SFSCA teams up with Orlando Science Center and other partners including museums, science centers, educators and corporations from around the state at STEM Day in Tallahassee on Thursday, February 27, 2020. The goal is to engage legislators about the importance of STEM (science, technology, engineering and math) education and to highlight the critical role that Science Centers and museums play in inspiring and creating the STEM workforce of tomorrow.
Participants will be stationed inside and outside the Capitol building with experiments, simulators, robots and more! Throughout the day, state legislators will take part in hands-on activities while learning how STEM education grows Florida’s technological workforce. Science museums act as a hub for STEM learning and can easily facilitate opportunities between industry, education and private citizens. It is one of the few places where these three audiences can easily and effectively connect for discussion and demonstration.
During STEM Day at the Capitol, participating partners, including student groups, will share their passion for science, technology, engineering and math (STEM) with legislators, demonstrating the impact that their efforts can have on economic development across the state. STEM has evolved to become a critically important topic in education and industry. The importance of (and dependence on) technology is at an unprecedented level and continues to grow. Our country’s standing in the global marketplace is dependent on our ability to compete with other nations in technological innovation. Such success requires an educated youth base and a talented workforce.

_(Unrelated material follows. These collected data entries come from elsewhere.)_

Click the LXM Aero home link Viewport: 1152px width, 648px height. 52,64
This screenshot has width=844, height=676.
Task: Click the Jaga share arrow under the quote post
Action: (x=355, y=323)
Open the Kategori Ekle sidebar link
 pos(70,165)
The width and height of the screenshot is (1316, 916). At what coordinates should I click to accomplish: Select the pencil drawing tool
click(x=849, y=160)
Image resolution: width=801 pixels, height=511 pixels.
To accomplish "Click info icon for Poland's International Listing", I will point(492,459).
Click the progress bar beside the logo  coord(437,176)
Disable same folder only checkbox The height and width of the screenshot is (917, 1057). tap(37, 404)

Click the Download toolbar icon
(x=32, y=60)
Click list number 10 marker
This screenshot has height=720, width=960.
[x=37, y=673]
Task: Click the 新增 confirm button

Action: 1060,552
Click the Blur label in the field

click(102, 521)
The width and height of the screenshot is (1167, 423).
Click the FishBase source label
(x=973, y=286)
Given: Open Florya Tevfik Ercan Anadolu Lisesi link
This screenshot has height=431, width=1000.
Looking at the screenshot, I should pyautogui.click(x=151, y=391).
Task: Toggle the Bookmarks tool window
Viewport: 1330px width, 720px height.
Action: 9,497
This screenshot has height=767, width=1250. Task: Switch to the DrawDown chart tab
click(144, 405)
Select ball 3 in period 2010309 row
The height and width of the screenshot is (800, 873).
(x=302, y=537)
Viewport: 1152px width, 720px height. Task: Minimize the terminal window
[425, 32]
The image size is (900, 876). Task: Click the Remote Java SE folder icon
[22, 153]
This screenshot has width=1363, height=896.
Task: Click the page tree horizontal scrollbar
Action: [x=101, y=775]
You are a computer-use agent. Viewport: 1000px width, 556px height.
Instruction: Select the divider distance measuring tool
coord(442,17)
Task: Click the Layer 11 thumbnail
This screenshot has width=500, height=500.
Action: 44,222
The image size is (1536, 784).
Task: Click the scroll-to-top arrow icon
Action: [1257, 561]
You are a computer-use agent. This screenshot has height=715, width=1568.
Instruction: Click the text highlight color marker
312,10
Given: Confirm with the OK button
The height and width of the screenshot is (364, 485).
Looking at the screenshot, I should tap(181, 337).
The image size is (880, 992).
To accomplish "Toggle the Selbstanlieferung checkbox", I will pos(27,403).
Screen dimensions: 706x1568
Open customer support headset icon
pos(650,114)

In recent years, less than one-third of university students in the United States have chosen to pursue a STEM field. The current STEM workforce is retiring and creating job vacancies, but colleges and universities aren’t producing enough STEM graduates to fill those roles. In addition, technological advancement is demanding a set of skills that many in our workforce do not currently possess. As a result, it is projected that the U.S. might be short as many as three million high-skilled workers in the near future. Industry must partner with educational institutions and informal learning centers like science museums to start preparing the future workforce for jobs that don’t even exist yet.
Such partnerships provide opportunities to engage youth by bringing STEM subjects to life. By presenting the real-world applications of STEM skills in compelling ways, students are inspired to pursue further education and careers in STEM fields. And regardless of the field they enter, tomorrow’s workforce must have strong skills in problem-solving, critical thinking and collaboration. These skills are reinforced through active, challenge-based activities offered at museums and science centers.
STEM Day at the Capitol illustrates how this collaboration can help fill the STEM pipeline, and South Florida Science Center is excited to take part in the event. Technology displays and science demonstrations will be featured throughout the Capitol and will reinforce how Science Centers and museums light the spark of curiosity, promote future careers and build essential skills.